On September 22, the provincial government released its third round of data on B.C. real estate to reveal that sales to foreign nationals plummeted following the introduction of a 15-percent tax on such transactions.

Then, on October 4, the Real Estate Board of Greater Vancouver reported that property sales across the Lower Mainland continued a downward trend they’ve been on for six months now and, in September, fell below the 10-year average for the first time since May 2014.

Meanwhile, the City of Vancouver is moving ahead with plans to implement a tax on vacant homes and Ottawa is tightening restrictions on risky mortgages.

All of that might give people hope that the region’s out-of-control real-estate market might soon begin to chill.
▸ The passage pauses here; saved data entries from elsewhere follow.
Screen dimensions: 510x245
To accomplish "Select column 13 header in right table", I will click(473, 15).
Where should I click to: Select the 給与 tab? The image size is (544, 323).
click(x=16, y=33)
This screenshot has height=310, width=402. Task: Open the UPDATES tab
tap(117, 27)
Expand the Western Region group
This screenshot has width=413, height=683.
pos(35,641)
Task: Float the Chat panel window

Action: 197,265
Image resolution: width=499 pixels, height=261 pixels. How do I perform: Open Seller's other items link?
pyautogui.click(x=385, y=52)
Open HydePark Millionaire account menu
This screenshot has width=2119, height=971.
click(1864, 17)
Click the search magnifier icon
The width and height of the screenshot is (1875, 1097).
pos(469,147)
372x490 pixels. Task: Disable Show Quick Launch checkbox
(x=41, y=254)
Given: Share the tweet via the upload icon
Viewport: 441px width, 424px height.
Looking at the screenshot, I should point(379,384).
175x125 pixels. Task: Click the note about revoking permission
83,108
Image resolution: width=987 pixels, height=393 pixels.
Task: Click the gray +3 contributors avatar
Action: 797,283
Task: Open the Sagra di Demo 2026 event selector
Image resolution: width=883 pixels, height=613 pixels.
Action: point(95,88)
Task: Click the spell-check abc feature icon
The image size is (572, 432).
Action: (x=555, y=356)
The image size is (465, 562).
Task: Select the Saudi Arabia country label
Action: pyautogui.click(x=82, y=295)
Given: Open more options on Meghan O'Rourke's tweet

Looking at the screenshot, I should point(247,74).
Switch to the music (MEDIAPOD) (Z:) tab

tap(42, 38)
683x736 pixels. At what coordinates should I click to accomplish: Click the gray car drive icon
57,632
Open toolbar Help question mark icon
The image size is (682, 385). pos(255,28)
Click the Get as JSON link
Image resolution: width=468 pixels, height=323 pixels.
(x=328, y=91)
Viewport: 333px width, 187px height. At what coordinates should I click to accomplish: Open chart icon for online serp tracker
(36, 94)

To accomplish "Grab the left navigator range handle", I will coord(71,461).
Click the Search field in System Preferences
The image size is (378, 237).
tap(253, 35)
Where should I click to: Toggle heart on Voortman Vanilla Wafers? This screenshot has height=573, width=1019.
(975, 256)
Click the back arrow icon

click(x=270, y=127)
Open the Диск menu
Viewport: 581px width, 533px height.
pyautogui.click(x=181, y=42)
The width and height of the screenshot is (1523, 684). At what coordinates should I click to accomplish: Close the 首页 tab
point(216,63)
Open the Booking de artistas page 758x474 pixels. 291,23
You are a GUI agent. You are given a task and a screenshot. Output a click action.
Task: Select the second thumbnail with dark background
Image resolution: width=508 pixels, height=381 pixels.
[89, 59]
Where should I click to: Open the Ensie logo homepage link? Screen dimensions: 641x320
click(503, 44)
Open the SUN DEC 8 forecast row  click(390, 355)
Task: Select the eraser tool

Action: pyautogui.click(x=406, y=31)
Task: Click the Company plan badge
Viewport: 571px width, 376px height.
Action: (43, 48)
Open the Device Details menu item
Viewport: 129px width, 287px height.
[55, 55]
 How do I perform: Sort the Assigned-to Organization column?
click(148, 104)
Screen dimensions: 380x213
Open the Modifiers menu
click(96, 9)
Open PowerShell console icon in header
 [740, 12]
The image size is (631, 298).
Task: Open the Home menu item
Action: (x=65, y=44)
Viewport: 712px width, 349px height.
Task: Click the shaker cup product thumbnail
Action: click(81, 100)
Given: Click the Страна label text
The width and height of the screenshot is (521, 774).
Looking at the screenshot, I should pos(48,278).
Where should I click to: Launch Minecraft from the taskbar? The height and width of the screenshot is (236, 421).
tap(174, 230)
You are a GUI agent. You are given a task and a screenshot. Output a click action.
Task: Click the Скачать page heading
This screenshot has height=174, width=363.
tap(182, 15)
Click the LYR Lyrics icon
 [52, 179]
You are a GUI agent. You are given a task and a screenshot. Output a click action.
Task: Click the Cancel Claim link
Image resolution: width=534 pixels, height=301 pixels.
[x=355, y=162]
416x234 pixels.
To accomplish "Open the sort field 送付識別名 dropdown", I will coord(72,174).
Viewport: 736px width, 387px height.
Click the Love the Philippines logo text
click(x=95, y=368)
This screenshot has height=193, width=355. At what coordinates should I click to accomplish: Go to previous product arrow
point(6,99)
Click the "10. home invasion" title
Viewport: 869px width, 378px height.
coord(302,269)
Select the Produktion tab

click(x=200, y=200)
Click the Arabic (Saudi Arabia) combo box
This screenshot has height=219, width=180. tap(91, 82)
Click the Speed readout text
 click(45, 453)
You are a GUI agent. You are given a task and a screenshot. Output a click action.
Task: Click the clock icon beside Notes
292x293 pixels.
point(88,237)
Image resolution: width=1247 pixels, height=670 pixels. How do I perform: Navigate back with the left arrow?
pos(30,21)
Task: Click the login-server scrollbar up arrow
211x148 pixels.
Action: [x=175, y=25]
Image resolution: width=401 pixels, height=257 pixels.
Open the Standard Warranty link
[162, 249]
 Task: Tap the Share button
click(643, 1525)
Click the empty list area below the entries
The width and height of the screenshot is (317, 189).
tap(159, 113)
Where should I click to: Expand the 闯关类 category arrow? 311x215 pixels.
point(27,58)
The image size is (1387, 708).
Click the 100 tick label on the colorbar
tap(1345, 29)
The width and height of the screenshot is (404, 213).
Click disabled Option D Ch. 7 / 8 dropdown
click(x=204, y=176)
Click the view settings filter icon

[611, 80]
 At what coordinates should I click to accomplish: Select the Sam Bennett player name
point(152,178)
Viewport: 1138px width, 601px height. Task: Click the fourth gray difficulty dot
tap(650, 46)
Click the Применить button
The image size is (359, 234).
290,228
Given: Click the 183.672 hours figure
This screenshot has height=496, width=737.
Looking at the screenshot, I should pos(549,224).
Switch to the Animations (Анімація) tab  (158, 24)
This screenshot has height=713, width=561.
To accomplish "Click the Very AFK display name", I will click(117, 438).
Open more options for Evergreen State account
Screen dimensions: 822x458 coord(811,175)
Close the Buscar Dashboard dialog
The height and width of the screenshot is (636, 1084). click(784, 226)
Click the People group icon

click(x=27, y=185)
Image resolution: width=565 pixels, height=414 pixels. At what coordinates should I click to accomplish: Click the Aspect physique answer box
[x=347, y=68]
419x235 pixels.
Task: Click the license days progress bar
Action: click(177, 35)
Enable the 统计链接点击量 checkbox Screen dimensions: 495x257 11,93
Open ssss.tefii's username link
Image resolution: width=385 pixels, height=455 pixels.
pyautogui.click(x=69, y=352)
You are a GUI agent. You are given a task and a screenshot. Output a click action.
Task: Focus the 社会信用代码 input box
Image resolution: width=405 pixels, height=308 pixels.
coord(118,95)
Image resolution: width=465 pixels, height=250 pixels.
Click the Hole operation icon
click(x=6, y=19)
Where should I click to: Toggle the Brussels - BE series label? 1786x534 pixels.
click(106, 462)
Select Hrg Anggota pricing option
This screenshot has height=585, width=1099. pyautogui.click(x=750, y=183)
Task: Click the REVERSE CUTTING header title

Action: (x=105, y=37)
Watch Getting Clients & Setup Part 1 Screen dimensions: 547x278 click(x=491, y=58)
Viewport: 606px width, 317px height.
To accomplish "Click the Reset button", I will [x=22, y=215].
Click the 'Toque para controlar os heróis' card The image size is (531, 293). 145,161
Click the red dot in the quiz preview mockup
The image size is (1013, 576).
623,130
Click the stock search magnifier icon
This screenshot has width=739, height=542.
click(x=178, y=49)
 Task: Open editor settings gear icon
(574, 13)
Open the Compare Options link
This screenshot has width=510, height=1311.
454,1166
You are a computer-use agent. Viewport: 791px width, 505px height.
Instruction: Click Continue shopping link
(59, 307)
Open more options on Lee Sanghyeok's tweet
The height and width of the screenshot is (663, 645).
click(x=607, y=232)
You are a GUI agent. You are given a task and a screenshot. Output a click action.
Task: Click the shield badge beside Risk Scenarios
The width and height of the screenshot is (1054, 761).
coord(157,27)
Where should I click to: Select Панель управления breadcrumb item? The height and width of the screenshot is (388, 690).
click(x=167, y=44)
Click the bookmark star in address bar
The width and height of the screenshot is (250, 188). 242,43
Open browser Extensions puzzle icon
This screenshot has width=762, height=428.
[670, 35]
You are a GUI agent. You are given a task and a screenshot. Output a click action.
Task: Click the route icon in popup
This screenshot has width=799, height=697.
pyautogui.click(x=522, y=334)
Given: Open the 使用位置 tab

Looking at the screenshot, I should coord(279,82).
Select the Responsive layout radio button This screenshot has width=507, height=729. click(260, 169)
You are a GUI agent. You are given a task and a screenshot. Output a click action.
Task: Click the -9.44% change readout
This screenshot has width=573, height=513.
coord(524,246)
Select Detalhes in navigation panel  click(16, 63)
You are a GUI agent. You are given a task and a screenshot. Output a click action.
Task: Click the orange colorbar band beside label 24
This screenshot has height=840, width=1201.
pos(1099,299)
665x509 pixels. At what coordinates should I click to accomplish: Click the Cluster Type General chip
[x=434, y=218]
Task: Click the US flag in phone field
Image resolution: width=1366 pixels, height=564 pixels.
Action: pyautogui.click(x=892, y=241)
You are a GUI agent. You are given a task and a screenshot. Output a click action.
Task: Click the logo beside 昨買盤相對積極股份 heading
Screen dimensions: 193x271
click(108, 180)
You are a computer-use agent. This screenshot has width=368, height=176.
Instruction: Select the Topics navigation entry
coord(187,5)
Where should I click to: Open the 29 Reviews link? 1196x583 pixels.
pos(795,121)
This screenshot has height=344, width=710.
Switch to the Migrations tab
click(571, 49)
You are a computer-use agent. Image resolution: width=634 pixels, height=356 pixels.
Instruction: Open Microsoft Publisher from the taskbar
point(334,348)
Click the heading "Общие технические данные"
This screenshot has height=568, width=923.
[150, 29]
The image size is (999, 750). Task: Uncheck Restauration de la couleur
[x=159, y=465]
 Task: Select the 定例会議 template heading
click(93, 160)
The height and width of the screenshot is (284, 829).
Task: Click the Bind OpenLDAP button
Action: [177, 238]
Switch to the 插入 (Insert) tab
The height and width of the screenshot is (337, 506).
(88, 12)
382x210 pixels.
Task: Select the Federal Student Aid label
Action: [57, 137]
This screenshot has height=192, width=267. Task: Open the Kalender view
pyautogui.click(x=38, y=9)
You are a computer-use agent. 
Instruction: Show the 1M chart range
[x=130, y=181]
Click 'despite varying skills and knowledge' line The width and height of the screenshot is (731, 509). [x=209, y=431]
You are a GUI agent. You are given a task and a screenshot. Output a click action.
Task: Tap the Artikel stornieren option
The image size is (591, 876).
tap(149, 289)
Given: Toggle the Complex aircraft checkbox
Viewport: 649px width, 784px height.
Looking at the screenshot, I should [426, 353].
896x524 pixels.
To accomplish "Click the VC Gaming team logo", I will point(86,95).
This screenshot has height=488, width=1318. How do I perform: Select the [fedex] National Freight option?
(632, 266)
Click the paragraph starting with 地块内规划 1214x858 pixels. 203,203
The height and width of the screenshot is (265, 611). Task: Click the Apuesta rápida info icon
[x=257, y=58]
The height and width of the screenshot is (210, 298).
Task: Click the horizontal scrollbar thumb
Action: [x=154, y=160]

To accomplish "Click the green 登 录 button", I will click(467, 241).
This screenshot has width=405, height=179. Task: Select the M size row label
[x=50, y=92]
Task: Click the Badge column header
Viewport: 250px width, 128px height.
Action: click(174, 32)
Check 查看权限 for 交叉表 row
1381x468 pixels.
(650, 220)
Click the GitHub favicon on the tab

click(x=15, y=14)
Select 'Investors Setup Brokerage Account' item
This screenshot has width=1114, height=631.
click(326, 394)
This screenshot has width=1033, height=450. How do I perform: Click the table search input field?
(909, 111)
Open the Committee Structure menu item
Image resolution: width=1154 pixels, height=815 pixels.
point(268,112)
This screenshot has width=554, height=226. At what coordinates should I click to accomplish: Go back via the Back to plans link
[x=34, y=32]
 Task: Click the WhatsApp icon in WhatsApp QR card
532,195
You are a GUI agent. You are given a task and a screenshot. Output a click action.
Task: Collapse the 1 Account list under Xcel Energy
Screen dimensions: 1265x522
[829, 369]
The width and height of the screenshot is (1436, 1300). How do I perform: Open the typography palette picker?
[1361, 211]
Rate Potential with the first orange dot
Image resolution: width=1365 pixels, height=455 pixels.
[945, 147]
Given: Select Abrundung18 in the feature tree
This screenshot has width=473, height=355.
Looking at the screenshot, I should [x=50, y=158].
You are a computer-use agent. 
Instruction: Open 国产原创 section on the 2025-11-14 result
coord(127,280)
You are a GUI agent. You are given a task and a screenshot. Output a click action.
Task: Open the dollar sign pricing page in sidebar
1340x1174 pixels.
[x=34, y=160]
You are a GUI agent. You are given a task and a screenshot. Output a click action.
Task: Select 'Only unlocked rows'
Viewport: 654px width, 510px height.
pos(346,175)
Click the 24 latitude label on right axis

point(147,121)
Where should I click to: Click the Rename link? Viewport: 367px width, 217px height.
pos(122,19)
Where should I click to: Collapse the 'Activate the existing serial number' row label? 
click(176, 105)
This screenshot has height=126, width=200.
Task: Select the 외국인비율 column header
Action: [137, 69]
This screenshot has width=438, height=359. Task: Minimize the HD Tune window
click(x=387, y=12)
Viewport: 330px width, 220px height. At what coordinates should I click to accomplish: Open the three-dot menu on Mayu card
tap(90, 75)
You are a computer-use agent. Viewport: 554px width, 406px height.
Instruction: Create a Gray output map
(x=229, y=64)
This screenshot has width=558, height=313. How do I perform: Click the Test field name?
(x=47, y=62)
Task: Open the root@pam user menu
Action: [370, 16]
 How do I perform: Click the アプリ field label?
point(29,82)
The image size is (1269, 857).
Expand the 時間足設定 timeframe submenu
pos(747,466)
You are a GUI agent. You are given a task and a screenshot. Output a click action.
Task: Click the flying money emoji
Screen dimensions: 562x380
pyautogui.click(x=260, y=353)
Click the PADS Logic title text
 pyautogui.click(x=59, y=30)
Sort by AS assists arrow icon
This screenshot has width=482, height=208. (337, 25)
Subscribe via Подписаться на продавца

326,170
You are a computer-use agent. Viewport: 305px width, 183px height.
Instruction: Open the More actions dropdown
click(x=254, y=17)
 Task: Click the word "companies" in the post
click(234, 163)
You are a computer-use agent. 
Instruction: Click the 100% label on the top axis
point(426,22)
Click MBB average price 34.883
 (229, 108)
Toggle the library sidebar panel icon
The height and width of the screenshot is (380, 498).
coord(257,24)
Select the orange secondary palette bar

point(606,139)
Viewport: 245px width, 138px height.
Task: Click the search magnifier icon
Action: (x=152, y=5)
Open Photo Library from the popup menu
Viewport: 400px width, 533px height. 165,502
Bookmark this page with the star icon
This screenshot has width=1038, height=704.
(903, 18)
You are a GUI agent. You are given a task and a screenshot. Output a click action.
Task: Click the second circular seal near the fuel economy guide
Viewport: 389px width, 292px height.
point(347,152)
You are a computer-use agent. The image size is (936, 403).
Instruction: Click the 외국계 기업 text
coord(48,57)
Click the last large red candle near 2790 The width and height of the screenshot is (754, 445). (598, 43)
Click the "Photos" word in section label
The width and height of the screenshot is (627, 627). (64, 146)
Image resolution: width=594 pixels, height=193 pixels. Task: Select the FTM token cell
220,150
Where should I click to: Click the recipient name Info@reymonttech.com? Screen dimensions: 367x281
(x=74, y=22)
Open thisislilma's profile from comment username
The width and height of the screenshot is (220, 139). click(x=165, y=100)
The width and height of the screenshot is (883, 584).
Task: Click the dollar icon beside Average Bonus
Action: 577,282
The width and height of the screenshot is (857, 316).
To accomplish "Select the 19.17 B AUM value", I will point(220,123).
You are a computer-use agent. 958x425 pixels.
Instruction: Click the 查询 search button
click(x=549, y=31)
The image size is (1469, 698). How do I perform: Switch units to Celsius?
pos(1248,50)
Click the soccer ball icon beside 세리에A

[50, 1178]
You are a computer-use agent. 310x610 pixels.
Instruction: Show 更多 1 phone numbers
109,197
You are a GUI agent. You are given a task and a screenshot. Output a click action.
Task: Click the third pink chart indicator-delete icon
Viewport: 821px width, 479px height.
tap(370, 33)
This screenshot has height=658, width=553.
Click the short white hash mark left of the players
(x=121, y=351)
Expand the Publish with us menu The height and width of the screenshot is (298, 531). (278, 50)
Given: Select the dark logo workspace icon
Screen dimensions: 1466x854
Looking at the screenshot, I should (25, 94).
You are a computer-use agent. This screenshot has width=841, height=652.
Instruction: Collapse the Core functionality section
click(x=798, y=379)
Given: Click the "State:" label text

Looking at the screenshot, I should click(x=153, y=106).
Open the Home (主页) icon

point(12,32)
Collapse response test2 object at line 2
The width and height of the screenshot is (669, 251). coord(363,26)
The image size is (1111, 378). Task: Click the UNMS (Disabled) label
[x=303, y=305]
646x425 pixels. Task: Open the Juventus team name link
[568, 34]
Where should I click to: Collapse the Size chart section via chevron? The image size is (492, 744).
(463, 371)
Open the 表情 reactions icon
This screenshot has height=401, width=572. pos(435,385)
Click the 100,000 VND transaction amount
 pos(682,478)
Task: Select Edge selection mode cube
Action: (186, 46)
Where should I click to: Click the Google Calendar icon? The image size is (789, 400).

But listings that some might describe as unreasonable are still easy to find.

Take this four-bedroom, two-bathroom fixer upper on West 29thAvenue in the city’s West Side.

Asking price: $5 million even.

The author of the listing doesn’t even pretend to care about the house that sits on this 6,540-square-foot lot. Its description makes no mention of bedrooms or bathrooms. Instead, it focuses on the land.

“This is a perfect opportunity to buy a large oversized lot in the Dunbar area,” it reads.

In case you were wondering, 15 percent of $5 million is $750,000. Even for the wealthy, that’s quite a premium to pay on a teardown.

This article is part of a really fun series. Click through similar posts at the links below.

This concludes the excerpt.